All alerts have the type label attached to them to specify which service they
belong to. We can use this label and the env label to group all the
production alerts that are firing for the web-pages service.

grouping alerts by the  and  labels

We also had to update our Pagerduty and Slack templates to show the right
information. Before we only showed the alert title and description but this had
to change since we are now alerting by service rather than by 1 specific SLO.
You can see the changes at runbooks!4684.

Before and after on pages

This was already a big win! The on-call now gets a page saying "service
web-pages" and then the list of SLIs that are burning through the error budget - we went from 11 pages to 1 page!

Service Dependencies

However we still had the problem that when a downstream service (such as the database)
starts burning through the error budget, it has a cascading effect where web,
git, and api will also start burning through the error budget and page the
on-call for each service. That was the next thing that we had to solve.

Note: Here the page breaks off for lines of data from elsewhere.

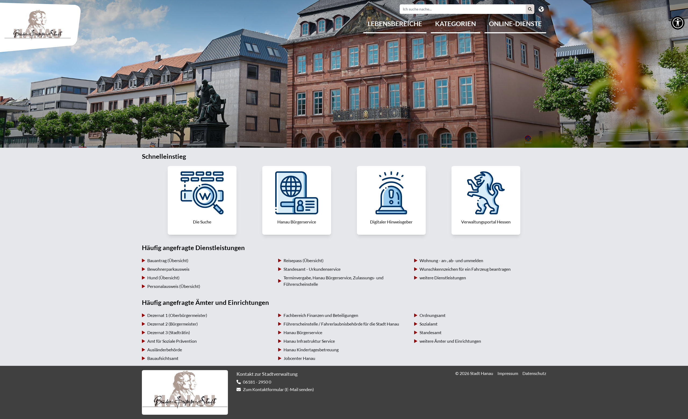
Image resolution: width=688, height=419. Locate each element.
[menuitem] (395, 24)
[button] (530, 9)
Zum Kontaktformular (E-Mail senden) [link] (278, 389)
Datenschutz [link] (534, 373)
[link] (202, 200)
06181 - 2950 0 (257, 382)
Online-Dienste (515, 24)
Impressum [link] (507, 373)
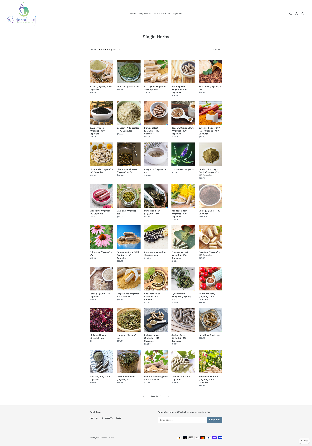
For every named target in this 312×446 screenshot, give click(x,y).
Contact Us (107, 418)
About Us (94, 418)
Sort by (93, 49)
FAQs (118, 418)
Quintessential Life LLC (105, 438)
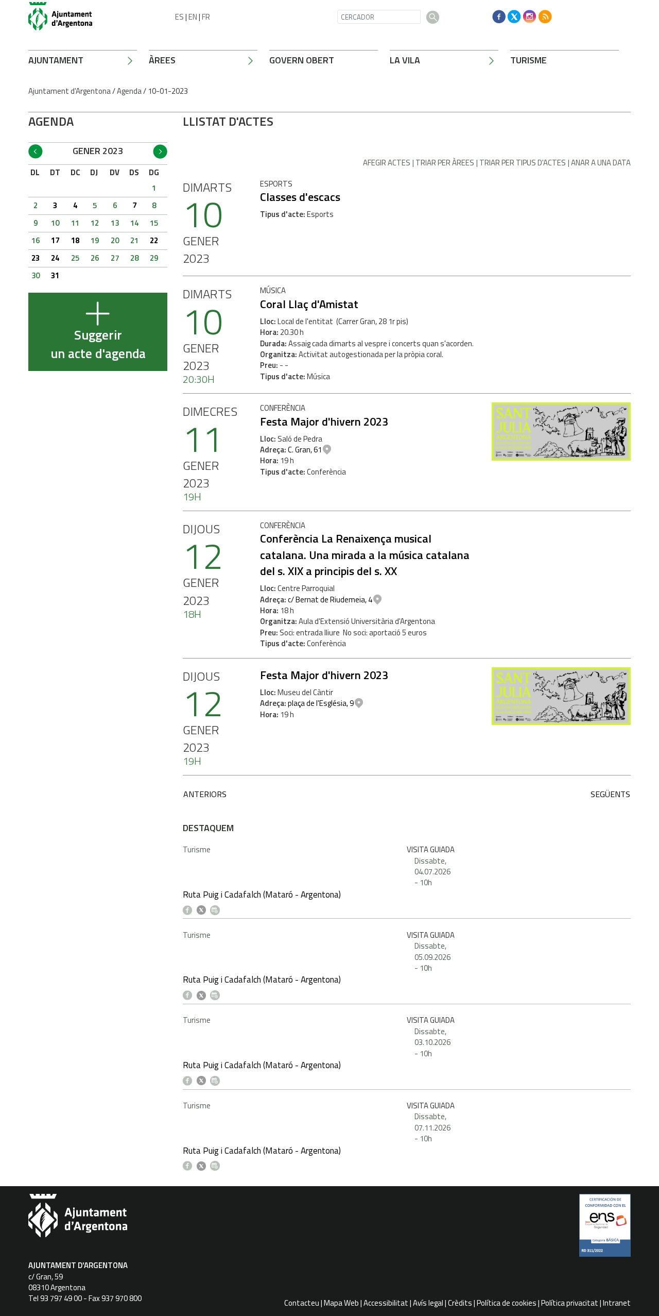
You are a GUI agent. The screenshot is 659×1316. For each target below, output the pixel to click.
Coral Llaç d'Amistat (309, 304)
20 (115, 240)
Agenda (129, 91)
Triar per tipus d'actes (522, 162)
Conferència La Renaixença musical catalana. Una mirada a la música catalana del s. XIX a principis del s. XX (365, 555)
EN (192, 17)
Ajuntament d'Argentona (69, 91)
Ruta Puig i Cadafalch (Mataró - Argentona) (262, 894)
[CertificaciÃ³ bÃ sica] (605, 1229)
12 (95, 223)
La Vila (405, 60)
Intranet (617, 1303)
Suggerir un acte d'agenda (98, 344)
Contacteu (301, 1303)
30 (35, 275)
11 (75, 223)
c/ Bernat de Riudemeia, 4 (330, 599)
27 (115, 258)
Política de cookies (506, 1303)
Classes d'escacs (300, 197)
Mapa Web (341, 1303)
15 (154, 223)
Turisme (528, 60)
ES (179, 17)
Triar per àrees (444, 162)
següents (610, 794)
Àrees (162, 60)
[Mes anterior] (35, 151)
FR (206, 17)
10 (55, 223)
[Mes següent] (160, 151)
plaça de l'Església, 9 (321, 703)
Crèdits (460, 1303)
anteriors (205, 794)
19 (95, 240)
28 (134, 258)
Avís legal (428, 1303)
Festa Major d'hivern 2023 (324, 421)
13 (115, 223)
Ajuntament (55, 60)
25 (75, 258)
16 (35, 240)
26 (95, 258)
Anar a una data (601, 162)
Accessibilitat (385, 1303)
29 (154, 258)
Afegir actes (386, 162)
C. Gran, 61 (305, 449)
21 (134, 240)
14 (134, 223)
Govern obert (301, 60)
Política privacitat (569, 1303)
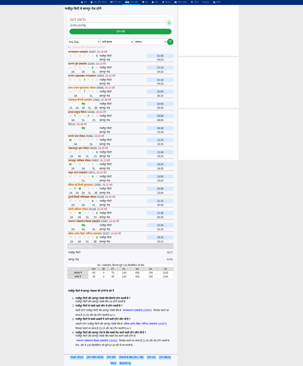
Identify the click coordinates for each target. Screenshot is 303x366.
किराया (167, 2)
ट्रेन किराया (164, 357)
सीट (156, 2)
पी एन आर (117, 2)
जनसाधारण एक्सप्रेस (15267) (137, 310)
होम (85, 2)
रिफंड (195, 2)
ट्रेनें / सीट (134, 2)
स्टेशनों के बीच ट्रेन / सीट (131, 357)
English (205, 2)
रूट (146, 2)
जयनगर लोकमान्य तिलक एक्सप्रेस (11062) (96, 340)
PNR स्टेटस (77, 357)
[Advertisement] (208, 30)
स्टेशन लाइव (182, 2)
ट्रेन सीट (111, 357)
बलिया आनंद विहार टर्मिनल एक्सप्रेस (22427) (145, 323)
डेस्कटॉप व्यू (125, 363)
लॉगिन (218, 2)
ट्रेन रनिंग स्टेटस (100, 2)
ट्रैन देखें (120, 31)
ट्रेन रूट (151, 357)
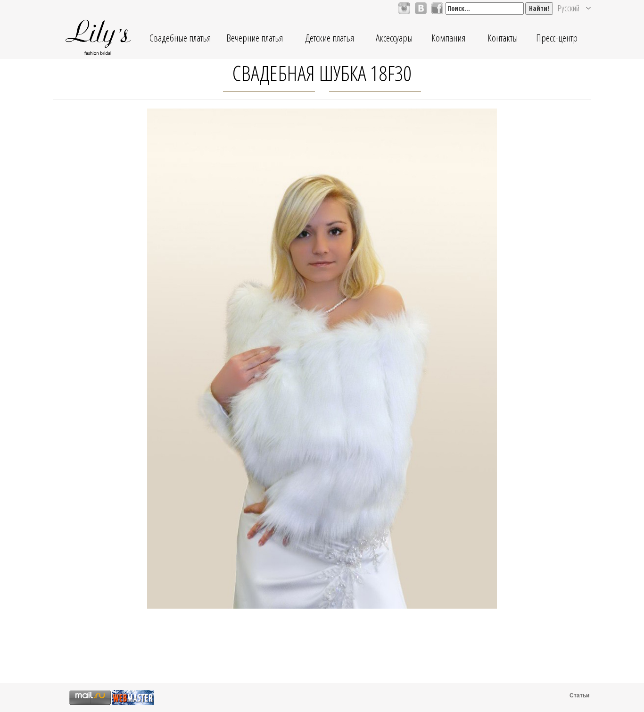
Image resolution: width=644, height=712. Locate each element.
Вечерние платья (254, 37)
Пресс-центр (557, 37)
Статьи (579, 695)
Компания (448, 37)
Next (509, 379)
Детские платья (329, 37)
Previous (134, 379)
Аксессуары (394, 37)
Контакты (502, 37)
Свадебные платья (180, 37)
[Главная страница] (98, 38)
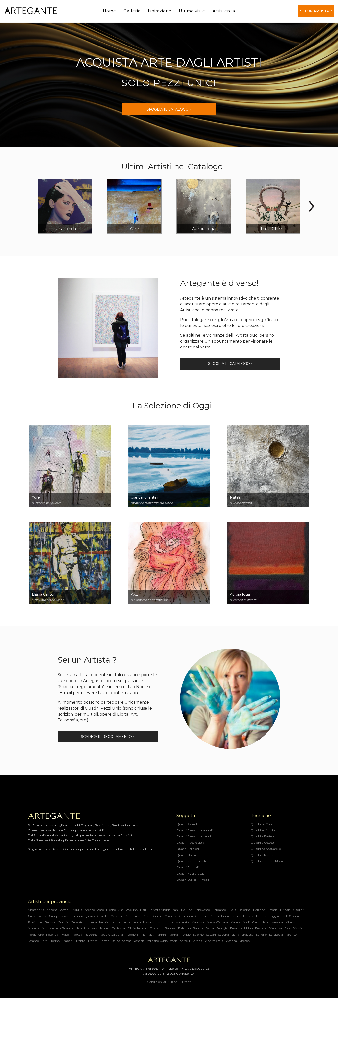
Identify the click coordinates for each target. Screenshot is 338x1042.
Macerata (182, 922)
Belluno (186, 910)
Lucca (169, 922)
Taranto (291, 934)
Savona (223, 934)
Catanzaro (132, 916)
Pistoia (297, 928)
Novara (92, 928)
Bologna (245, 910)
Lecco (137, 922)
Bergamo (219, 910)
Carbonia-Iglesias (82, 916)
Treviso (92, 941)
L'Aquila (76, 910)
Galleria (132, 11)
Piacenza (275, 928)
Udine (116, 941)
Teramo (33, 941)
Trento (80, 941)
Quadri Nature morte (191, 861)
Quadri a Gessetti (263, 842)
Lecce (126, 922)
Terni (44, 941)
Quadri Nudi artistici (190, 873)
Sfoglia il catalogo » (230, 363)
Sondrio (261, 934)
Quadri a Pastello (263, 836)
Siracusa (247, 934)
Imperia (91, 922)
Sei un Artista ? (316, 11)
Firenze (261, 916)
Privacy (185, 982)
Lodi (159, 922)
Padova (170, 928)
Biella (232, 910)
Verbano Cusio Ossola (162, 941)
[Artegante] (31, 11)
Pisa (287, 928)
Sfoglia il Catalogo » (169, 109)
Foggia (274, 916)
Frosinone (35, 922)
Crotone (201, 916)
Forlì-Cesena (290, 916)
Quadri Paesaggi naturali (194, 830)
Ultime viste (192, 11)
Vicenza (231, 941)
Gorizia (63, 922)
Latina (115, 922)
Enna (225, 916)
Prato (65, 934)
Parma (198, 928)
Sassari (211, 934)
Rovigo (185, 934)
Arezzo (90, 910)
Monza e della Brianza (57, 928)
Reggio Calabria (111, 934)
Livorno (148, 922)
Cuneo (214, 916)
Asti (121, 910)
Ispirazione (159, 11)
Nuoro (104, 928)
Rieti (151, 934)
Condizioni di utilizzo (162, 982)
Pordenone (36, 934)
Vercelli (185, 941)
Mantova (198, 922)
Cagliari (298, 910)
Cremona (186, 916)
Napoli (80, 928)
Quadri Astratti (187, 824)
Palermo (184, 928)
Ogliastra (118, 928)
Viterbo (244, 941)
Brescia (272, 910)
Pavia (210, 928)
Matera (235, 922)
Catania (116, 916)
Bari (143, 910)
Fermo (236, 916)
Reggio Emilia (135, 934)
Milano (290, 922)
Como (157, 916)
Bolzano (259, 910)
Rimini (162, 934)
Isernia (103, 922)
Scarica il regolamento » (108, 736)
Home (109, 11)
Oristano (156, 928)
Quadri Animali (187, 867)
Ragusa (76, 934)
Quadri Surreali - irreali (192, 879)
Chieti (146, 916)
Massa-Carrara (217, 922)
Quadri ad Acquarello (266, 849)
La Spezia (276, 934)
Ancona (52, 910)
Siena (235, 934)
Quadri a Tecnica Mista (267, 861)
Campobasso (58, 916)
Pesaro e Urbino (241, 928)
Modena (33, 928)
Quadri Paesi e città (190, 842)
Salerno (198, 934)
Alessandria (36, 910)
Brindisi (285, 910)
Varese (126, 941)
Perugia (222, 928)
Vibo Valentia (214, 941)
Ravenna (91, 934)
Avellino (132, 910)
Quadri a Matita (262, 855)
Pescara (260, 928)
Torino (55, 941)
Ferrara (248, 916)
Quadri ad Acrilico (263, 830)
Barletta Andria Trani (163, 910)
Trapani (67, 941)
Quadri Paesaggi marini (193, 836)
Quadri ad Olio (261, 824)
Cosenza (171, 916)
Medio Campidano (256, 922)
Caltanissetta (37, 916)
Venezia (139, 941)
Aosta (64, 910)
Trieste (104, 941)
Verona (197, 941)
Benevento (202, 910)
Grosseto (77, 922)
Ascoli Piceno (106, 910)
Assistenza (224, 11)
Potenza (52, 934)
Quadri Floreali (186, 855)
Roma (173, 934)
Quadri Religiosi (187, 849)
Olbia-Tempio (137, 928)
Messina (277, 922)
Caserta (102, 916)
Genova (49, 922)
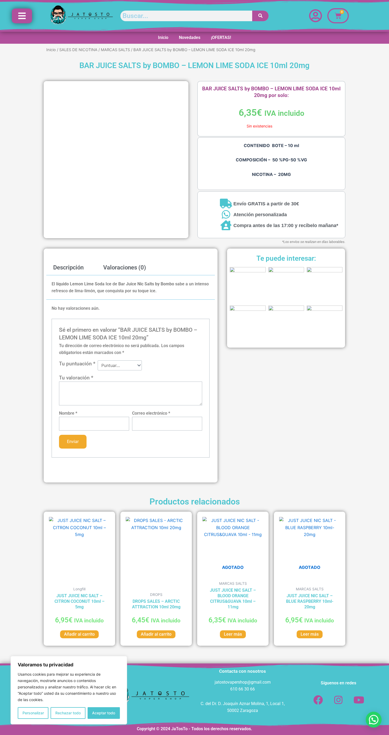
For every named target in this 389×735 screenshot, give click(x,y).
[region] (69, 690)
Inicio (163, 37)
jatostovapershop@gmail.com (243, 682)
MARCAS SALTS (115, 49)
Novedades (189, 37)
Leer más (233, 634)
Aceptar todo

We needed some way to not alert on the api service if the patroni
(database) service was burning through the error budget because it's clear if the
database is degraded the api service will end up degraded as well. We used
another feature of Alertmanager called
inhibition
where we can tell Alertmanager to not alert on api if some alerts on patroni
are already firing.

visualization of how inhibit rules work

I've mentioned that all of our SLIs/SLOs are inside of the
metrics-catalog
so it was a natural fit to add dependencies there, and this is exactly what
we did in runbooks!4710. With this
we can specify that an SLI depends on another SLI of a different service which
will automatically create
inhibit_rules
for Alertmanager.

Since inhibit rules could potentially prevent alerting someone, we've used
these sparingly. To avoid creating inhibit rules too broadly, we've implemented
the following restrictions:

  1. An SLI can't depend on an SLI of the same service.
  2. The SLI has to exist for that service.
  3. We only allow equal operations, no regex on SLIs.

After that it was only a matter of adding the dependsOn on each service for example:

  1. web depends on patroni
  2. api depends on patroni
  3. web-pages depends on api

The web-pages inhibit rule shows a chain of dependencies from web-pages -> api -> patroni, so if patroni is burning through the error budget it will
not page for api and web-pages services anymore!

How it's working

We have been using alert grouping and service dependencies for over a month now, and we have already seen some improvements:

  1. The on-call only gets paged once per service.
  2. When there is a large site-wide outage they only get paged 5-10 times since we have external probes that also alert us.
  3. There is an overall downward trend on pages for the on-call as seen below.